The 40-foot data center module contains 144 water-cooled servers, and can be used in temperatures between -30oC and +48oC, and will be delivered in the second quarter of 2022. Earth Wind & Power and Cloud & Heat have not announced a specific location for, it but say it will be used for joint research, announced in August, to further EWP's plans to harness power which would otherwise go to waste at wind and solar farms, as well as oil wells. EWP says micro data centers like those provided by Cloud&Heat will be installed in remote energy-rich sites to run tasks including HPC and bitcoin mining.
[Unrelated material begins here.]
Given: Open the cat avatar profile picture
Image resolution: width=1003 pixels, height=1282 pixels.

The Cloud&Heat container was co-designed by bitcoin mining company BitFury.

cloud and heat beast.jpg
– Cloud&Heat

Burning excess energy

EWP is led by former Norwegian Minister of National Public Security and Deputy Minister of Petroleum and Energy, Ingvil Smines Tybring-Gjedde, and has plans to harness energy from wind and solar plants which may not be in synch with grid demands. It has a partnership with investment company Valinor Energy which funds wind and solar projects round the world. but it also has funding from PetroNor executives Knut Søvold and Gerhard Ludvigsen and its first announced project is in the petroleum industry - a feasibility study with Rapid Oil Production to put data centers on Rapid’s Fyne field project in the North Sea.
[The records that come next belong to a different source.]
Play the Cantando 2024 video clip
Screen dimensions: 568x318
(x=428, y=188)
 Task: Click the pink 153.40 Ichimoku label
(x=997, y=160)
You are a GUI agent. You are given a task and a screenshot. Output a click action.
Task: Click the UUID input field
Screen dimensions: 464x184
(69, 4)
Though EWP is thereby installing fossil-powered data centers, these will be green, a company spokesperson explained to DCD, that this is simply harnessing gas flares which would otherwise be burnt wastefully. Burning the gas for energy used in the data center will ensure a fuller combustion, so less methane will be emitted, and more will be burned, turning into water and CO2 which is a much less potent greenhouse gas than methane.

Nicolas Roehrs, CEO of Cloud&Heat told DCD: "It's not intended to create new oil and gas sites. We and especially EWP are offering a way for existing oil and gis fields to reduce their carbon footprint and to decarbonize the complete production process in this industry."

The value of the processing may be debatable. The presence of BitFury makes it clear that bitcoin mining is a major application, and Roehrs agreed: "The final goal will be to implement / setup HPC sites. Since this is the first container DC we will start with some blockchain application."

Bitcoin mining already consumes a vast amount of electricity worldwide, with some estimates putting its consumption as equal to that of Argentina, with no real-world benefits.

EWP's website majors on blockchain/bitcoin mining as a major user for the company's processing capacity. The "Fact Center" quotes a prediction from Fortune Business Insights that blockchain will reach $69 billion by 2027, and one from Gartner that it will generate $3 trillion by 2030, and may be running 20 percent of the global economic infrastructure by then.

A downloadable company brochure seems to be moving away from the mining emphasis, listing several other applications such as 3D rendering, simulation and image processing, which can be done at remote sites if there is a good data connection and the power is not too intermittent.